Тот отрицательно покачал головой.

– Ну, тогда все! – сказал полковник.

Офицер поднялся, я тоже. Вернувшись вместе со мной в свой кабинет, следователь задал мне еще несколько несущественных вопросов и отвел в приемную, откуда меня спустя полчаса снова отвезли в тюрьму.

Рауэккер встретил мое возвращение в камеру вопросом, не принес ли я чего-нибудь покурить.

– Откуда у меня может появиться курево? – отмахнулся я, на что он ответил:

– Ты мог попросить у следователя.

Я сказал, что следователей ни о чем не прошу.

Рауэккер обиделся, отвернулся к стене и несколько часов демонстративно со мной не разговаривал. Во время прогулки он нашел окурок, который и выкурил, вернувшись в камеру. Лишь после этого он снова заговорил.

На следующее утро, подавая мне хлеб, надзиратель произнес:

– После завтрака приготовьте свои вещи.

Я понял, что меня возвращают в лагерь. Я не стал есть свой паек, отдал его Рауэккеру. Он был очень тронут. Больше я Рауэккера не видел.

Вернув мне вещи в японском ранце, меня повели по грязным улицам Тайшета. По дороге я думал о том, куда меня ведут. Вероятно, в страшный лагерь 030. Но когда мы прошли железнодорожные пути и не свернули на станцию, я подумал, что меня снова ведут в Пересылку.

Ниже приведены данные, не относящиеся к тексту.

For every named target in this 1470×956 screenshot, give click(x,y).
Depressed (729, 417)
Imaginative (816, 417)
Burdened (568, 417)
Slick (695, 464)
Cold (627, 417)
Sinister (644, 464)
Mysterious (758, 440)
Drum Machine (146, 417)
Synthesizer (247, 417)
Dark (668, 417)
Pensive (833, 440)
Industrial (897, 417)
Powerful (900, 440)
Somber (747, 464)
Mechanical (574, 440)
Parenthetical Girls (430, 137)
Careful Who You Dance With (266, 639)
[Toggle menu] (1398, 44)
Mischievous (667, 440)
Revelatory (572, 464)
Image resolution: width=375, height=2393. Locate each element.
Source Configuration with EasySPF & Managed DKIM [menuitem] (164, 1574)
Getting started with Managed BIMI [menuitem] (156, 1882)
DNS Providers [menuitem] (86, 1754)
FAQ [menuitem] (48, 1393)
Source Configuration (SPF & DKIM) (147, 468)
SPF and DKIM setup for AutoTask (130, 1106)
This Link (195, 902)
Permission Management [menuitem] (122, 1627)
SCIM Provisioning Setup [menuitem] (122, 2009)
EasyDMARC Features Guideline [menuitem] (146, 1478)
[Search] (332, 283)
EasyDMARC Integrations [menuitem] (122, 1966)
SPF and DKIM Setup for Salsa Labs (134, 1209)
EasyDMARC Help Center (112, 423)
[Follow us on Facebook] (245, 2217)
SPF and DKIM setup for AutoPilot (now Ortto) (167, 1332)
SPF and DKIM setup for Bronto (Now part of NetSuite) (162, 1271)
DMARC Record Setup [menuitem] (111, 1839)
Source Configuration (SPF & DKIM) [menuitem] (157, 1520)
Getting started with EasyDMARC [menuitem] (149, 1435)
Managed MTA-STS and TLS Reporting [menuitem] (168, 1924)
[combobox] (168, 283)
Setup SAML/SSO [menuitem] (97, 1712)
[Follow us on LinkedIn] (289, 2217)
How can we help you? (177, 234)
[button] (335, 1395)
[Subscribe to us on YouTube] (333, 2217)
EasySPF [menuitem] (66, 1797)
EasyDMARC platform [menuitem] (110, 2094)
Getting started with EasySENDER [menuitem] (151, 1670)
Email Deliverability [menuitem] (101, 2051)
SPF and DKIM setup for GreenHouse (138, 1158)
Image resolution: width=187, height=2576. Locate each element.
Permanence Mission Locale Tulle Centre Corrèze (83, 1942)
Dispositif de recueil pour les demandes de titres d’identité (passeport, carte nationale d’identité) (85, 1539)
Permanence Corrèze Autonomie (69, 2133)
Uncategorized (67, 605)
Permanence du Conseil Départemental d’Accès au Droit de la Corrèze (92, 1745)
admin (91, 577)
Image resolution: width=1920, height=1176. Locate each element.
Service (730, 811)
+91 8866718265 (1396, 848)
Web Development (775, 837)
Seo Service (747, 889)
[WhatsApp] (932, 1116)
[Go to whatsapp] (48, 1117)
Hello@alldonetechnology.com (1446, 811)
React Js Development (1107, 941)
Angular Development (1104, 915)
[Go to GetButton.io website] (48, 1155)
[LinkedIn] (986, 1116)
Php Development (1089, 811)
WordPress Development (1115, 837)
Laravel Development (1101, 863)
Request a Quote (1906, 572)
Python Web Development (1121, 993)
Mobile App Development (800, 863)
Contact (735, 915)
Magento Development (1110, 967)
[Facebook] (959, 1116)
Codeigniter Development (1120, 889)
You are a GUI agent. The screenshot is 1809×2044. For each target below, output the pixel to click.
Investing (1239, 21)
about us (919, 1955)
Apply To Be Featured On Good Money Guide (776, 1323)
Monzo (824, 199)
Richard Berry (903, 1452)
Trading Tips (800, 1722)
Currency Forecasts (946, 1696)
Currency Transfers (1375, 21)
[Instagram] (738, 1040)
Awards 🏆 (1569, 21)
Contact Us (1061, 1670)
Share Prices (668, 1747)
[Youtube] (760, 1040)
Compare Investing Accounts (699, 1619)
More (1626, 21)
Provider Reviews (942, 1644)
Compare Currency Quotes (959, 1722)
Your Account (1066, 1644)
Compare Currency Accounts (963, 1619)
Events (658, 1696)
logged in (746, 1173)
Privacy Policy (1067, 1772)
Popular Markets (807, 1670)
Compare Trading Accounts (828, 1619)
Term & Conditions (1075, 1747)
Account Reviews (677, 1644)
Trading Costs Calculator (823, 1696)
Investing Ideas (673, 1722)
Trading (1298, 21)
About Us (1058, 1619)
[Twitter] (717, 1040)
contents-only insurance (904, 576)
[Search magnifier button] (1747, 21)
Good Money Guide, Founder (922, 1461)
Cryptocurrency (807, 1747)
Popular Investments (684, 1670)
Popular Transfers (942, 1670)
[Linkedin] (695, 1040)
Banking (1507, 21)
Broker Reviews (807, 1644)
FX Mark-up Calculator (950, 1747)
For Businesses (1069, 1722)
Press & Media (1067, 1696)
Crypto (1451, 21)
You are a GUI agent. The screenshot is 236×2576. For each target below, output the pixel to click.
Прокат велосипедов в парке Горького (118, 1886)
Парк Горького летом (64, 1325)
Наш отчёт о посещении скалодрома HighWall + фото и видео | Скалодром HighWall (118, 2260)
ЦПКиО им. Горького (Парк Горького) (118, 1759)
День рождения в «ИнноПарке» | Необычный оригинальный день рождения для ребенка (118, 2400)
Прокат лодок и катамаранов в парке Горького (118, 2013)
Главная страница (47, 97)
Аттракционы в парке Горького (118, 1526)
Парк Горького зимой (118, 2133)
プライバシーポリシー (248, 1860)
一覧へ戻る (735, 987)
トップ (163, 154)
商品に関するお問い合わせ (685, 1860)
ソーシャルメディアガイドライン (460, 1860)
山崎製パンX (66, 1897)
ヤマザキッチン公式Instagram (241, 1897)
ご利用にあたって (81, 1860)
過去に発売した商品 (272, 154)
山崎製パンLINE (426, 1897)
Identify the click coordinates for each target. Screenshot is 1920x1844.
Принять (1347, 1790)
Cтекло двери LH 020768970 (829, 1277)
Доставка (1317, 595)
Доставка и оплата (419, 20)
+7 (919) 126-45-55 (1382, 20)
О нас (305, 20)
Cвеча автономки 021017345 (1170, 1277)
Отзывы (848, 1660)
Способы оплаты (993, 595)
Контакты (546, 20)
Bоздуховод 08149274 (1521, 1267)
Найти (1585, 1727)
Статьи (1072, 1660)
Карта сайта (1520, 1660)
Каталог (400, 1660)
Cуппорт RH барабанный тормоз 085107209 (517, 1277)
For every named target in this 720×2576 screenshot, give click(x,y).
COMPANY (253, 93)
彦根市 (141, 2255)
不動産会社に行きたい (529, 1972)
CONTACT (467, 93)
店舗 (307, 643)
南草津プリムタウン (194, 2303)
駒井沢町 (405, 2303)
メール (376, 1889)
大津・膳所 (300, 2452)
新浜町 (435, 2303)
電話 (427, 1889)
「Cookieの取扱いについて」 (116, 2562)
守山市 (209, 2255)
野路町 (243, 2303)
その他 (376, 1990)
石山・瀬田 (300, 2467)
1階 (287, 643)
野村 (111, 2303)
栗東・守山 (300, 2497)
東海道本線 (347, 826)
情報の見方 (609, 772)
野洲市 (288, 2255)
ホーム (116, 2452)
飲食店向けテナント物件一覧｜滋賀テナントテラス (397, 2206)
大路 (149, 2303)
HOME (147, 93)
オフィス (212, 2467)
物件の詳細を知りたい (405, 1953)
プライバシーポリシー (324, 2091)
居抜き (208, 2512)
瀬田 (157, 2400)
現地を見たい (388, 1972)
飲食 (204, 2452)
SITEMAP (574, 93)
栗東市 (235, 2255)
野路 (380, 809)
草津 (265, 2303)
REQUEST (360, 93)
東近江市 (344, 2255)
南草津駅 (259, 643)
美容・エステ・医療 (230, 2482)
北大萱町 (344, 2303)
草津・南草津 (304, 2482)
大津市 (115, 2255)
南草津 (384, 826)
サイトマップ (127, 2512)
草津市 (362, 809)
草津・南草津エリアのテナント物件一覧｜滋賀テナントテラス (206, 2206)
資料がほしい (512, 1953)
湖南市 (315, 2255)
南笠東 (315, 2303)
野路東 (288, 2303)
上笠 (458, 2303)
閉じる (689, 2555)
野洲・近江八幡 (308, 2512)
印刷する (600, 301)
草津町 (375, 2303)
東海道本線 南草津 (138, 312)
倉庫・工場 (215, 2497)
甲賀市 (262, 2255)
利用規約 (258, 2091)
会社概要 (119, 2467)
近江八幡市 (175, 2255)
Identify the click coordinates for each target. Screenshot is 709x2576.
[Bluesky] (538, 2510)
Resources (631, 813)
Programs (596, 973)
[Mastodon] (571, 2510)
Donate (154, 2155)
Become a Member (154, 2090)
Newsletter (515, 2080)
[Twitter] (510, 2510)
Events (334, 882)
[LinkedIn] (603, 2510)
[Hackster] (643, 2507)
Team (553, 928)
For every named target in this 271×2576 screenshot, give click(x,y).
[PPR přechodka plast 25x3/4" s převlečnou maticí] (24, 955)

Однако и на сей раз я ошибся.

Тайные организации в лагере 048

После часового марша мы оказались у ворот неизвестного мне лагеря. Справа от входа я увидел большую трубу. В этот момент в моей голове пронеслось, что МГБ по примеру Гитлера построило лагеря для уничтожения людей и что меня отправят в крематорий и сожгут.

Идя через большой двор, я оглядывался на все стороны. Это было самое большое лаготделение, которые я видел в Озёрлаге. Десятки бараков выстроились в несколько рядов. Я шел по самой широкой дороге, своего рода главной улице. С обеих сторон над дорогой были натянуты провода, на которых висели фонари. Дойдя до середины, мы свернули налево и остановились перед канцелярией лагеря 048. После обычных формальностей мне вручили записку, на которой было написано имя бригадира и номер моей новой бригады.

Прежде всего, я должен был сдать ранец. На мне валенки и ватные штаны, и это тоже следовало сдать. Вместо этого мне выдали ботинки и летние штаны. Затем я пошел на поиски барака, в котором размещалась моя бригада. В бараке дежурил лишь дневальный, остальные были на работе. Прочитав записку, он указал мне место на вторых нарах.

Меня необычайно удивили чистота и порядок. Нары были сооружены по вагонной системе – по четыре человека в одном отсеке. У каждого были набитые соломой матрацы и подушка, а также покрывало, а у некоторых даже простыня. Слева от входа находилась небольшая комната для умывания, где стояло два жестяных ведра. В одном из них был кипяток, в другом – свежая вода. В углу стояли две вешалки для одежды. Пол был чист.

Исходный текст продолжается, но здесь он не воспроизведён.